• Task instructions:
What you output must be the exact lines from the first line of the data through the one holding "Given: Click the", with no pictures.

• Input material:
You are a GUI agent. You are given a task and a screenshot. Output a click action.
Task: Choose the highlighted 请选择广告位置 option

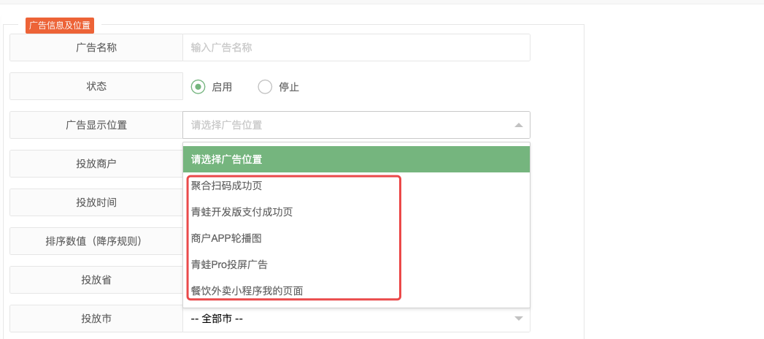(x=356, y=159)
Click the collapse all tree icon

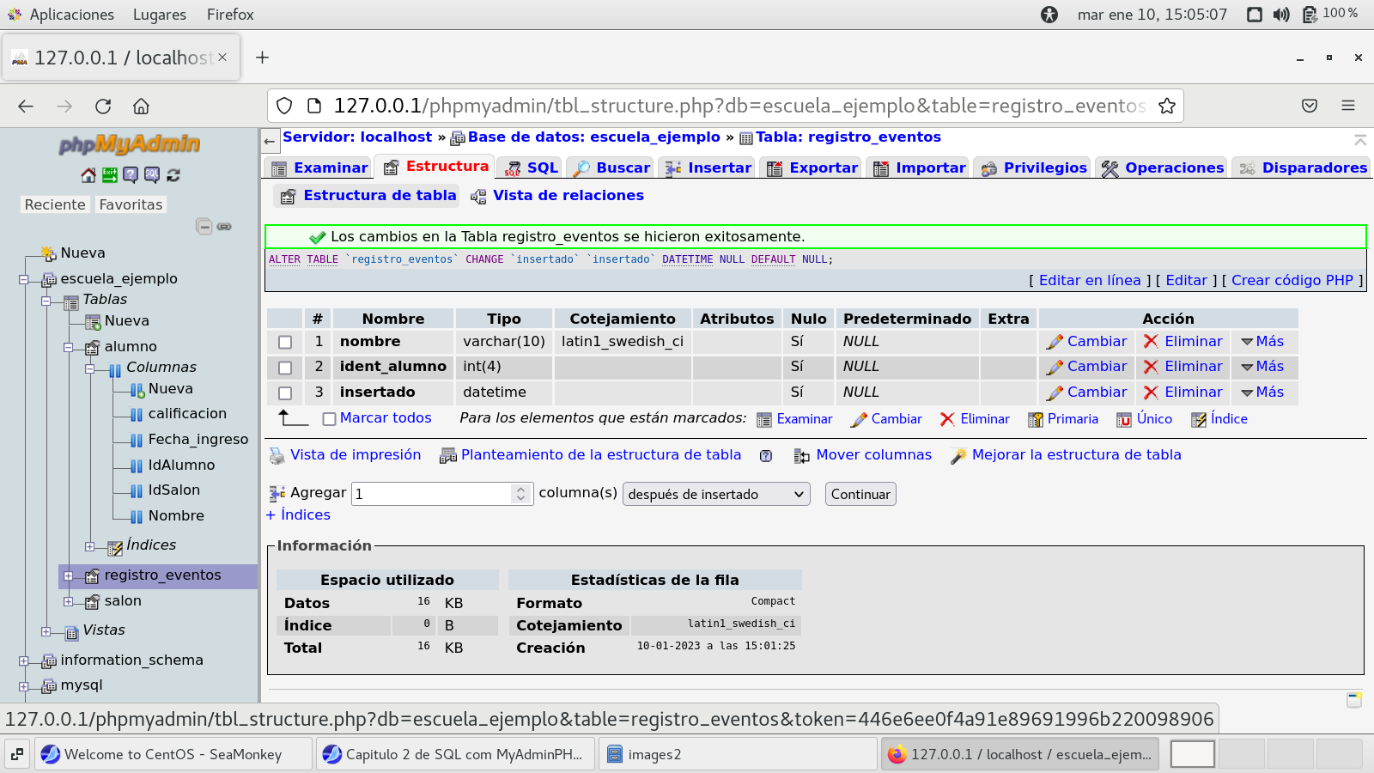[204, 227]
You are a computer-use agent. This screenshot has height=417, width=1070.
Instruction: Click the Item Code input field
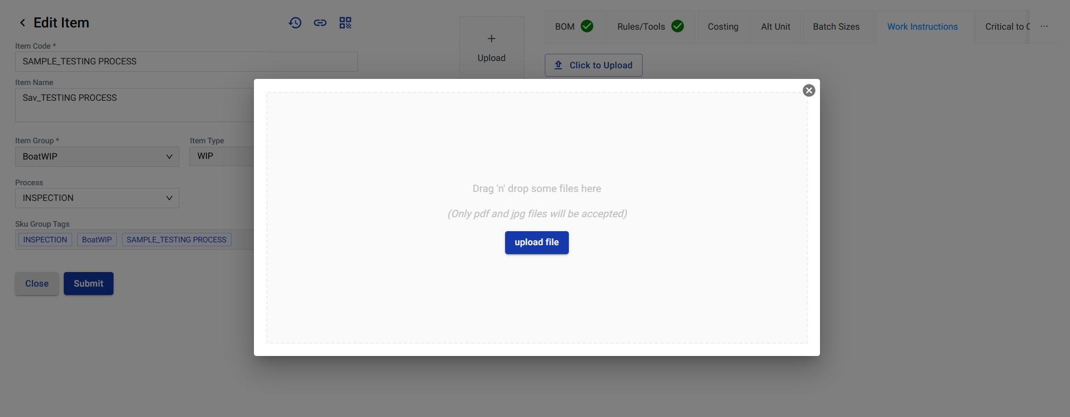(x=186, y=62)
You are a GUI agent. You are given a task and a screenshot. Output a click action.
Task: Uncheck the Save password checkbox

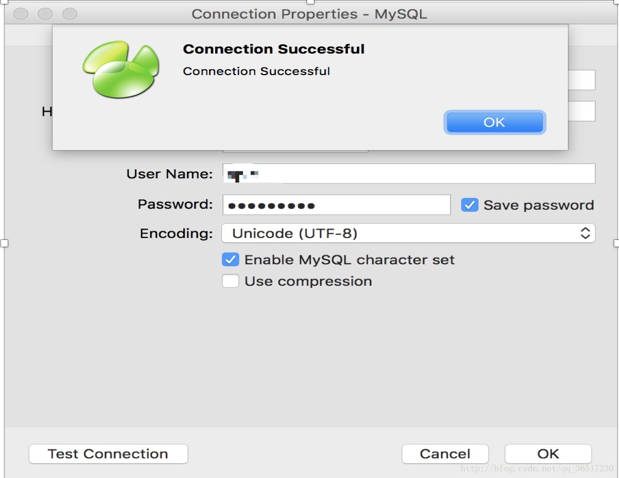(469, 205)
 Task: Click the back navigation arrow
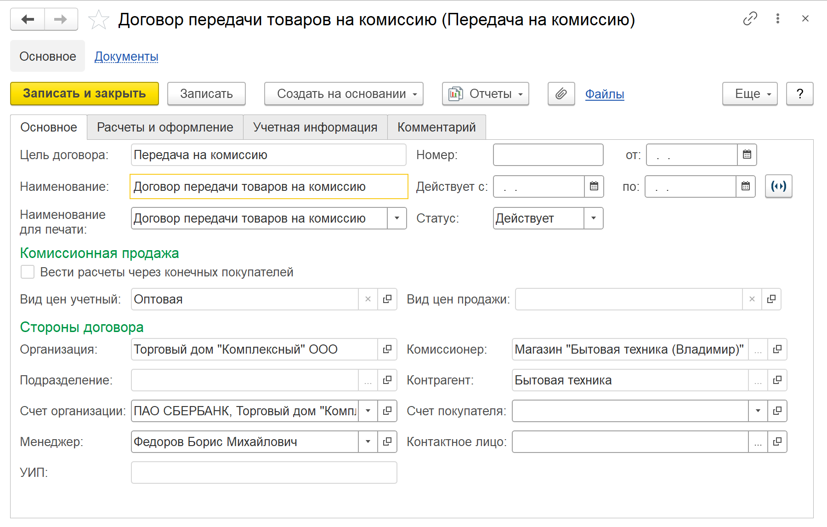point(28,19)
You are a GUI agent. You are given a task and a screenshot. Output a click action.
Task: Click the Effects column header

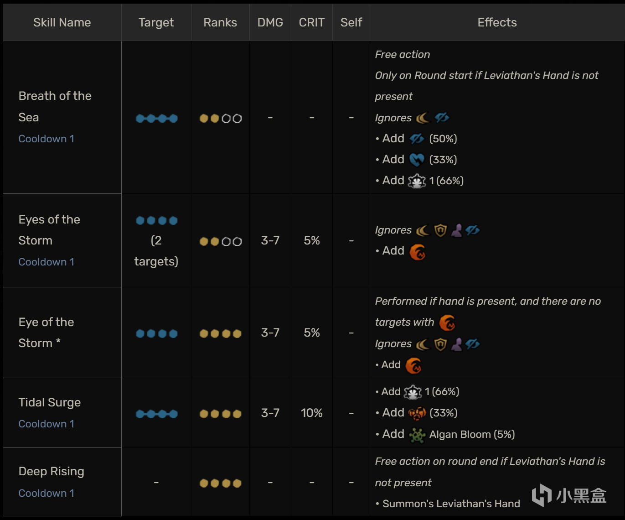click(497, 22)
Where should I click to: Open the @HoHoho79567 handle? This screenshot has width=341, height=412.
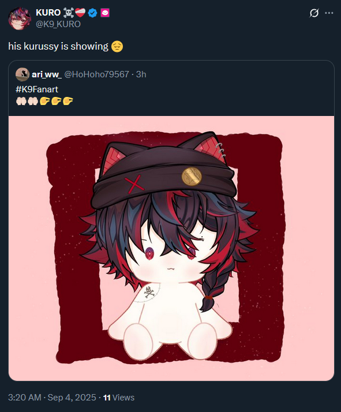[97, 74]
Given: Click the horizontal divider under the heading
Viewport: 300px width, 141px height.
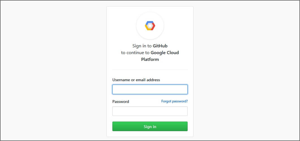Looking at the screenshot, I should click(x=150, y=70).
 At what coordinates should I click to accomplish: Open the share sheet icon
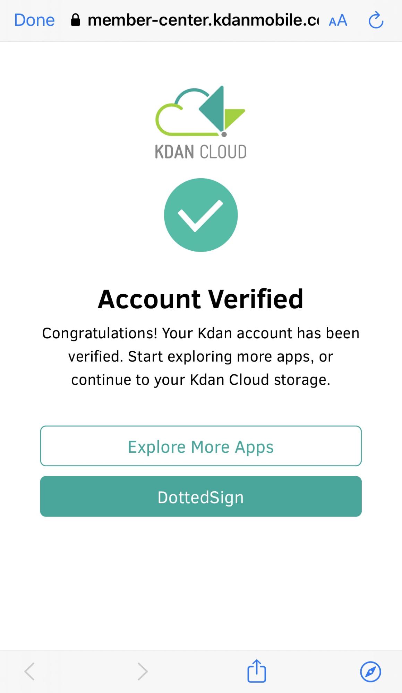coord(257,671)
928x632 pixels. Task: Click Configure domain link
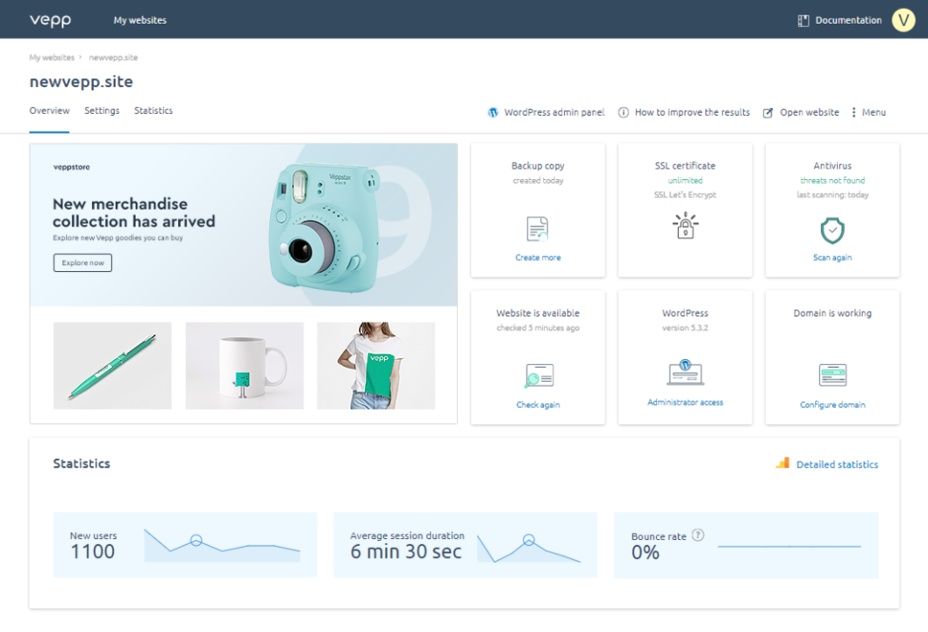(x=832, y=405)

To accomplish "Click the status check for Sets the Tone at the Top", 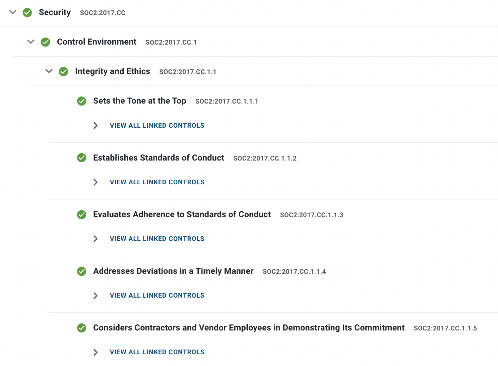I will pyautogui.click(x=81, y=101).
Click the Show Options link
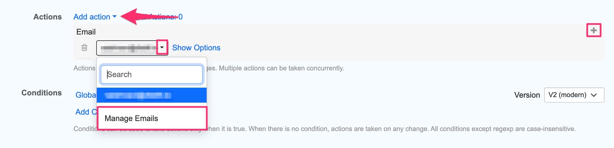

• Task answer:
You are a GUI agent. You are given a task and a screenshot. Output a click action.
Task: Choose the highlighted 请选择广告位置 option

(x=356, y=159)
Click the collapse all tree icon

[204, 227]
You are a computer-use agent. This screenshot has height=417, width=1070.
Instruction: Click the Item Code input field
(x=186, y=62)
You are a GUI agent. You are given a task and a screenshot. Output a click action.
Task: Uncheck the Save password checkbox

(469, 205)
 Task: Click the back navigation arrow
point(28,19)
You are a GUI agent. You are given a task and a screenshot. Output a click action.
Task: Click the Effects column header

click(497, 22)
Where should I click to: Open the @HoHoho79567 handle? This screenshot has width=341, height=412.
[97, 74]
Given: Click the horizontal divider under the heading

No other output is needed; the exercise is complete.